Hatırlanacağı üzere Suriye sorunu karşısında Arap ülkelerinin tutumunda yaşanan belirsizliğin sürdüğü bir dönemde Arap Birliği ülkeleri16 Ekimde Suriye rejimine somut yaptırımları da içeren yeni bir diyalog çağrısında bulunmuştu. Katar ve Suudi Arabistan’ın yönlendirmesiyle Arap Birliği ülkelerinin Dışişleri Bakanları 16 Ekim 2011 Kahire gerçekleştirdikleri olağüstü toplantıda ilk kez açık bir şekilde Suriye’deki şiddet olaylarının durdurulmasını, sivillere karşı sürdürülen askeri operasyonlara son verilmesini, tüm siyasi tutukluların ön koşulsuz serbest bırakmasını ve muhalefet grupları ile Arap Birliği’nin gözetiminde kapsamlı ulusal diyalog toplantılarının başlatılması çağrısında bulunulmuştu. Arap Birliği üyeleri tarafından alanın kararda derhal ve tamamen şiddet ve öldürme eylemlerine son verilmesi, uluslararası basının faaliyetleri üzerindeki baskıların kaldırılması, Arap Komitesinin Suriye içinde gözlemlerde bulunulmasına ve Suriye yönetimi ile birlikte reformları ve muhalefet grupları ile Kahire’deki merkezde görüşmeleri yürütmesine, sivillere karşı yürütülen askeri operasyonların durdurulması ve krizle mücadelede güvenlik yaklaşımının terk edilmesi için 15 günlük süre tanınmıştı. Arap Birliği ülkelerinin ilk kez ciddi şekilde Esad rejimine karşı somut yaptırımları gündeme getirmesine karşın Şam yönetimi ilk başlarda kararın ciddiyetini kavrayamamış ve Arap Birliği ile işbirliğini belli şartlara bağlamıştı. Arap Birliği ülkelerinin taleplerini görmezden gelen Esad yönetimi Rusya ve Çin’in Suriye’nin yanında olduğuna dair SANA Haber’de yayınlar yayınlamakla yetinmişti.

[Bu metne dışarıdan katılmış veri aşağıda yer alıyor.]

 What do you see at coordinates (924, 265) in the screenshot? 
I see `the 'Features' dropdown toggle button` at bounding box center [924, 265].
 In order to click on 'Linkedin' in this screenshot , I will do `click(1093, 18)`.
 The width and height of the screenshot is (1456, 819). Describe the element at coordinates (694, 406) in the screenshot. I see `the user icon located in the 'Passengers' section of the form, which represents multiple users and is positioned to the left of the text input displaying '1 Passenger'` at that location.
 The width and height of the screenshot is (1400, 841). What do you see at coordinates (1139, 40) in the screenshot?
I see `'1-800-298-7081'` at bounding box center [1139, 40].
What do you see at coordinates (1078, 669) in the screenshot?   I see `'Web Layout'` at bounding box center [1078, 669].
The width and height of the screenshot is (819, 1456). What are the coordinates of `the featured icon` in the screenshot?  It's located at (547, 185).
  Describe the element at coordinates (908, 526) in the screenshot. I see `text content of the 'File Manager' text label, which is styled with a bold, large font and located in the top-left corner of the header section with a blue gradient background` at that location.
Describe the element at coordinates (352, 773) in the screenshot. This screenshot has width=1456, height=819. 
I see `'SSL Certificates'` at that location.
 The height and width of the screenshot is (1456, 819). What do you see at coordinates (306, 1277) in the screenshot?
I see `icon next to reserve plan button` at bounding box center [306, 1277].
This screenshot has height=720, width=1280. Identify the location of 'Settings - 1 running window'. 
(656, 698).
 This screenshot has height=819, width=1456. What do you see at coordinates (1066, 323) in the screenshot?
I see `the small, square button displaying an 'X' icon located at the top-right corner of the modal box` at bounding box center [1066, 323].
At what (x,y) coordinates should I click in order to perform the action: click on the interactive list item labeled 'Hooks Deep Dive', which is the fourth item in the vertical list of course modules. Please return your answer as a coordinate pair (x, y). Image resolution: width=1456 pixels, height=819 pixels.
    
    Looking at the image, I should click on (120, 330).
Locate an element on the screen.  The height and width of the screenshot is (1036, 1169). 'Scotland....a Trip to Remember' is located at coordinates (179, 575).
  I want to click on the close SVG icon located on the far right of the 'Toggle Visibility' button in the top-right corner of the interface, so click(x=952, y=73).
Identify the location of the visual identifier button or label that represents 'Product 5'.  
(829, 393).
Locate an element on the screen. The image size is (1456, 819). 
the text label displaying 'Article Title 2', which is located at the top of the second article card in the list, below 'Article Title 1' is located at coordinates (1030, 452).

30 Ekim 2011’de Pazar günü Katar’da Suriye gündemi ile bir kez daha olağanüstü bir toplantı gerçekleştiren Arap Birliği üyeleri, Suriye rejimine verilen 15 günlük sürenin dolmasının ardından resmi olarak Suriye’nin Arap Birliği üyeliğini askı almadan Ulusal Suriye Konseyi’ni meşru iktidar olarak tanımaya kadar geniş bir yaptırım politikasını tartışmaya başlamıştı. Katar’daki toplantıya katılan Suriye Dışişleri Bakanı Muallim’e 3 gün içerisinde Suriye’nin tutumunu belirlemesi gerektiği ifade edildikten kısa bir süre sonra 1 Kasım Salı akşamı Suriye Devlet Televizyonu’nda ve Suriye resmi haber ajansında, Suriye ile Arap Birliği’nin bir anlaşmaya vardığını açıklanmıştır. Nitekim 2 Kasım’da Kahire’ye giden Suriye heyetiyle Arap Birliği’nin diğer üyeleri akşam saatlerinde yaptıkları açıklamada bir anlaşmaya varıldığını teyid etmişlerdi. Anlaşmanın uygulanması sağlamak için de Katar’ın Başkanlığındaki Arap Komitesinin 15 gün içerisinde Şam’ı ziyareti etmesi öngörülmüştü. Ancak Anlaşmanın imzalandığı gün dâhil olmak üzere Suriye yönetiminin güç kullanma politikasından vazgeçmemesi ve özellikle de Bayram haftasında Suriye Ordusunun geniş kapsamlı operasyonlar yürütmesi Arap Birliği ülkelerinde ve uluslararası kamuoyunda tam bir hayal kırıklığına yol açmıştı. Anlaşmanın imzalanmasının ardından Suriye Ordusunun müdahalesi sonucu 250’e yakın kişinin yaşamını yitirmesi üzerine Arap Birliği üyeleri oy çokluğu ile Suriye’nin üyeliğini askıya aldığı gibi Büyükelçiliklerin geri çekilmesi yönünde bir çağrıda bulunmuştu. Alınan kararın ardından Suriye yönetimi Arap Birliğini olağan üst toplantıya davet etmişse de Birlik 16 Ekimde Fas’ın başkenti Rabat’da düzenlenecek olan Arap Birliği toplantısına Suriye’yi davet etmemiştir.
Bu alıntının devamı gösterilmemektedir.